The important thing here is not memoir, but how powerfully Mamet has evoked the pain and process of childhood—the way we learn "the meaning of things that have occurred."
The language is intentionally portentous—the three actors talk around one another with oddly artificial locutions, as if they were conversing in a translation from the telegraphese. At times the dialogue sounds like an oddly unsubtle and unfunny parody of Pinter or even Albee.
But it's not—the influences are there sure enough, yet Mamet is providing a stilted validity to his own very personal concept of lost innocence and bruised experience. As the play puts it: "Everyone has a story … And finally you are going to have to learn how you will deal with it … At some point we have to face ourselves."
The Cryptogram is the story of 10-year-old John's story. The story he must live with. And die with. And absorb.
To the play text, Mamet has appended a verse from a camping song: "Late last night when you were all in bed / Mrs. O'Leary left a lantern in her shed." John is the transfixed victim of yet another "Chicago fire," a calamity of which he has no part and less understanding.
The outer story surrounding John's confrontational inner story, is simple—a man (we don't meet him) leaves a letter for his wife telling her he is never returning home.

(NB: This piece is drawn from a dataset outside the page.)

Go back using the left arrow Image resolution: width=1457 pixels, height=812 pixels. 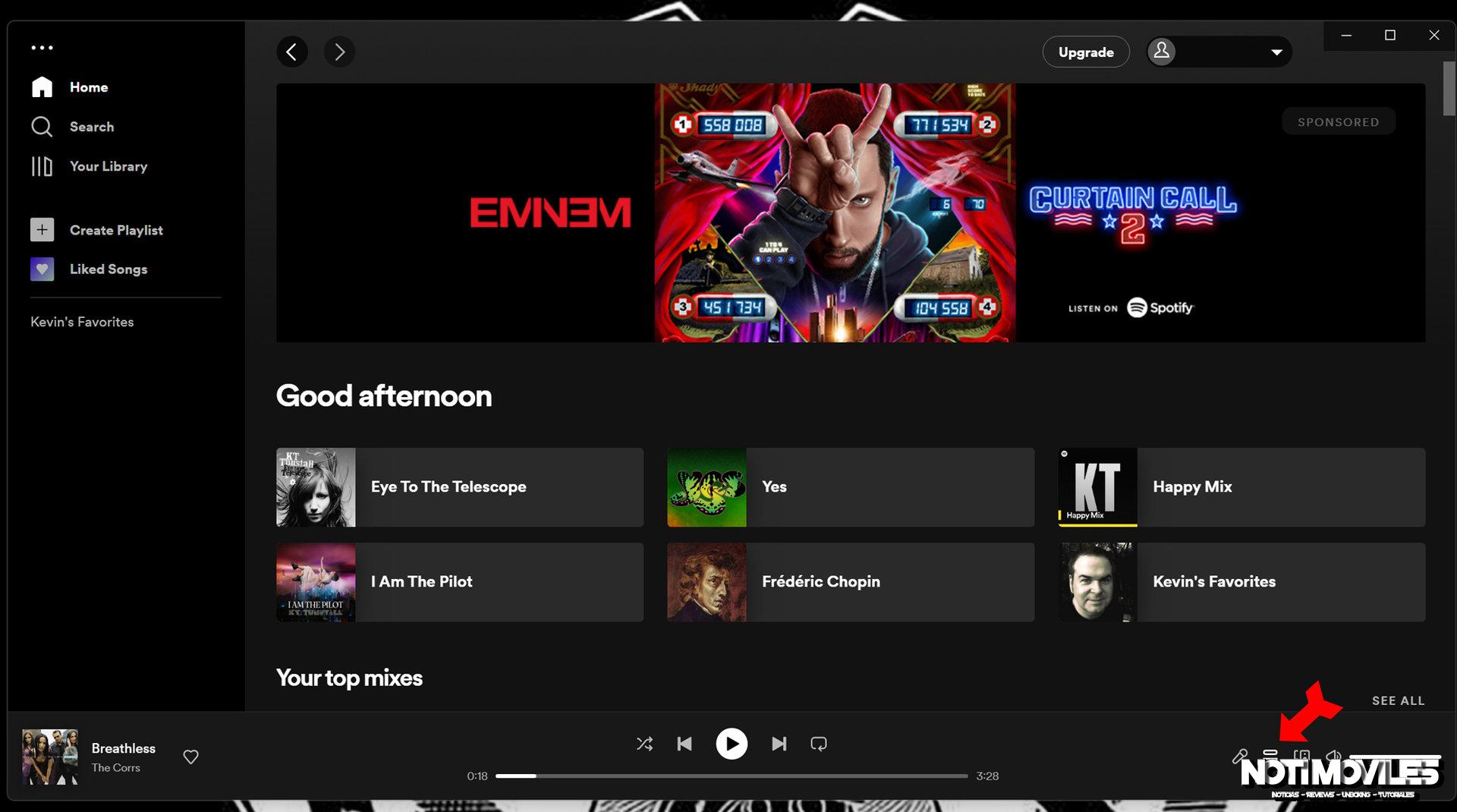[292, 52]

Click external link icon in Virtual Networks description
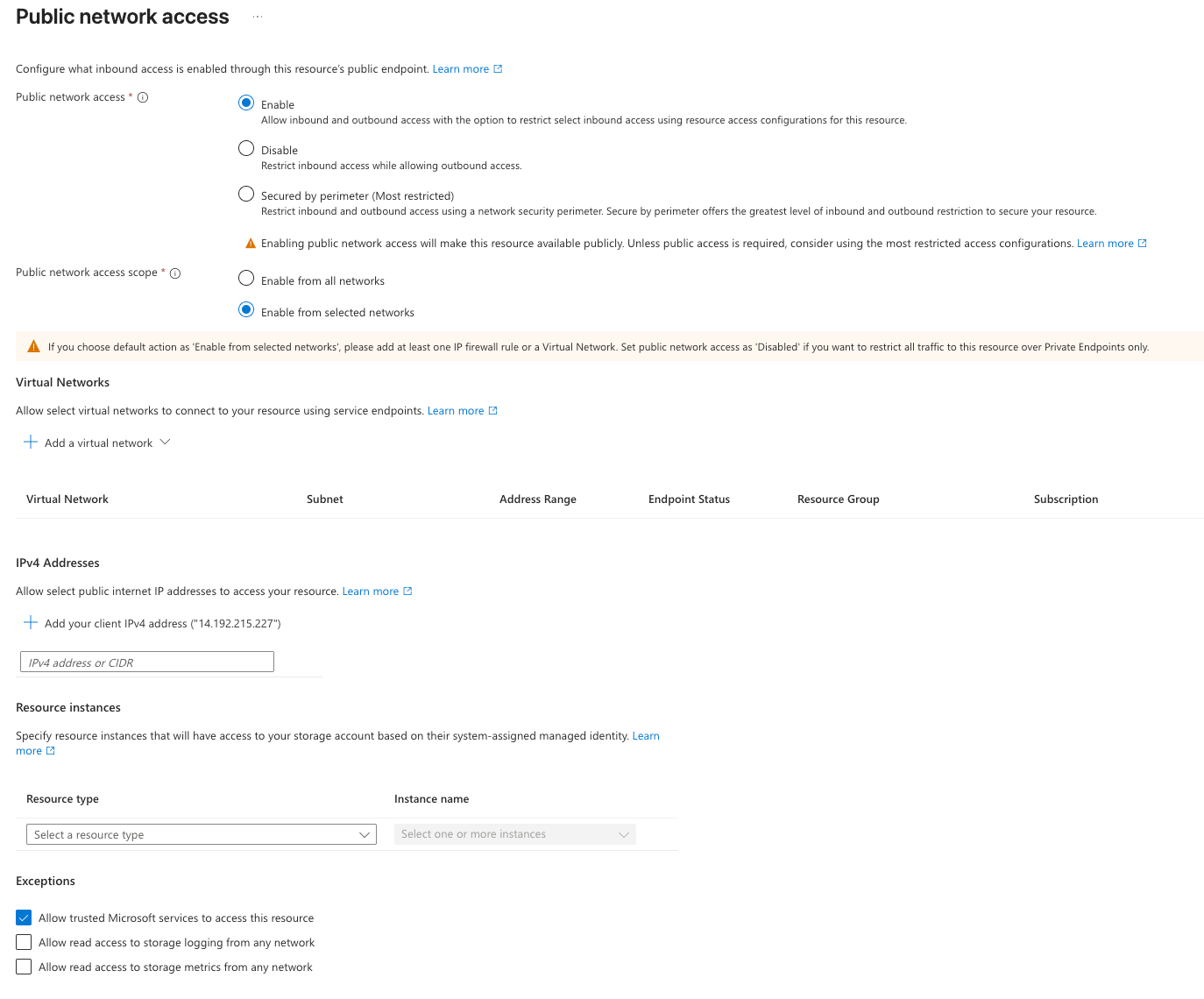tap(492, 411)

At first, she finds some solace in the couple's homosexual friend, but feels betrayed when she learns that the friend instead of going off earlier on a hunting trip with the husband had actually during that time loaned his hotel room for the husband's assignation with his girlfriend.
The play's original production was staged by Gregory Mosher in London last year, where it had a critical rather than popular success. The text has since been slightly revised—for one thing I think the friend is now more overtly homosexual than before, and the boy has lost the model airplane he once had in his room.
This time round, the play has been directed by Mamet himself—possibly a mistake, because the play seemed somewhat stronger in London. The action moved at a less formal gait, and the playing was altogether more naturalistic, which added to the story's poignancy, and the sense of a child looking back mostly into his life and finding, if only vaguely, that defining point of character….
So finally, what is the cryptogram of the title? It's surely the Sphinx's riddle we all, like Oedipus, have to answer. And it is the mystery of what really happened at our own personal crossroads.